++++ GIVEN PASSAGE

# tomcat grips



## airuke (Mar 3, 2011)

Picking up an Inox Tomcat next week. I have read that the screws on the grip tend to loosen up while shooting which make the gun inoperable The solution seems to be to use blue or green loctite on the threads of the grip screws. Was wondering if anyone has done this and if so is it difficult to then loosen the screws if you wish to clean parts that are located under the grips, or if it is necessary to even clean those parts.


----------



## DanP_from_AZ (May 8, 2009)

airuke said:


> Picking up an Inox Tomcat next week. I have read that the screws on the grip tend to loosen up while shooting which make the gun inoperable The solution seems to be to use blue or green loctite on the threads of the grip screws. Was wondering if anyone has done this and if so is it difficult to then loosen the screws if you wish to clean parts that are located under the grips, or if it is necessary to even clean those parts.


I've had the black (Bruniton} Tomcat for a few years.
An NIB impulse buy when Bucky O'Neil's Gunshop in Prescott, AZ was going out of business.

++++++++
++++ DATASET SECTION

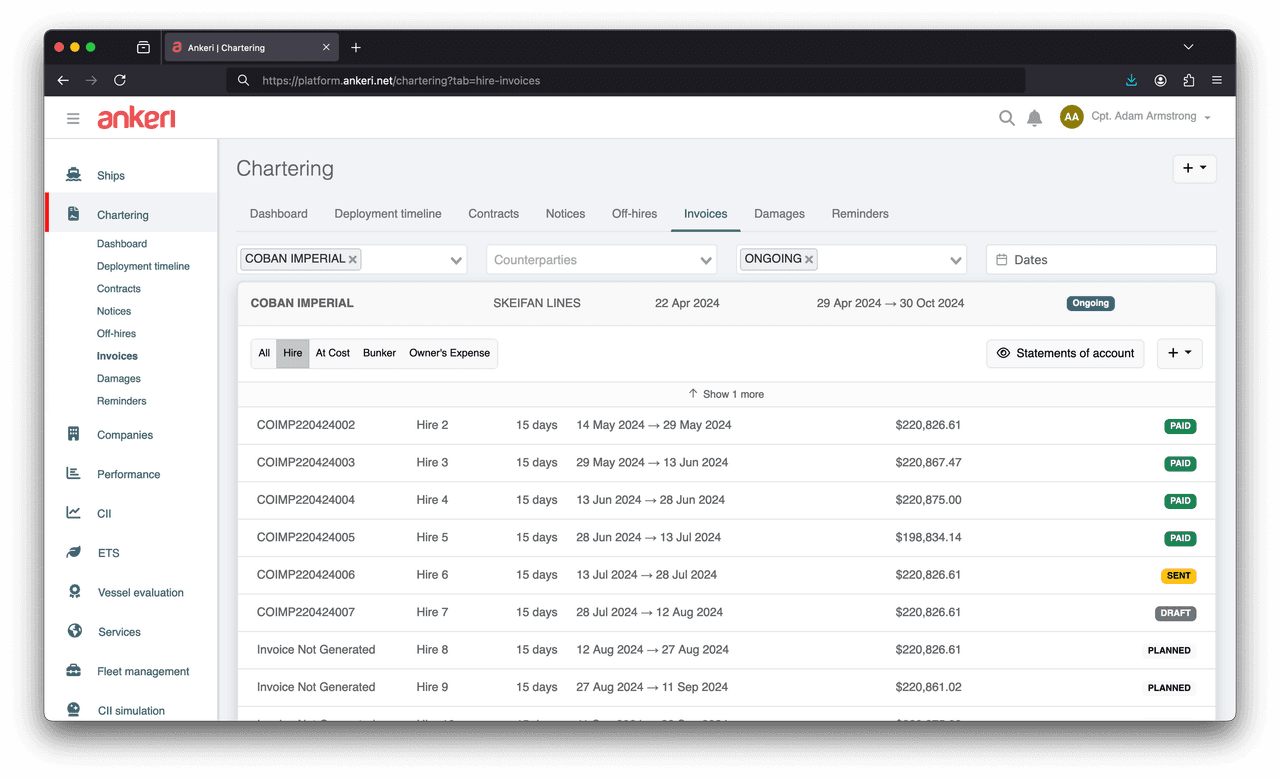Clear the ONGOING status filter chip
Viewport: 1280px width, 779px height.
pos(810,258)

++++++++

REQUESTS:
1. In the Tomcat grips thread, what fix for loosening grip screws does airuke say they have read about?
2. List each thing airuke wonders about in the first post of the Tomcat grips thread.
3. Extend the Tomcat grips thread from its last line.
The data above was taken from a source separate from the Tomcat grips thread.

EXPECTED ANSWERS:
1. Putting blue or green loctite on the threads of the grip screws.

2.
- Whether anyone has used loctite on the grip screws
- Whether it is then difficult to loosen the screws to clean parts under the grips
- Whether those parts under the grips even need cleaning

3.
I've only put 100 rounds through it - it's just a curio for me. But, the grip screws are tight.

When I was on a Corvette road-racing crew in the late '60's and '70's we used RED Loctite
on everything. Even Ny-Locks and safety-wired stuff. This for 12 & 24 hour races. 
The cars were TOTALLY taken apart after each race, we paid a big price to get things apart.
DON'T use it on your grip screws. Or anything you want to take apart. :smt167

I'd think "blue 242" would be just fine. It's made to "loosen with regular tools". 
"Green" is thin gruel designed to "invade" the threads on screws already torqued in place.

If you really want to find "the sources" of info, Google "red green Loctite".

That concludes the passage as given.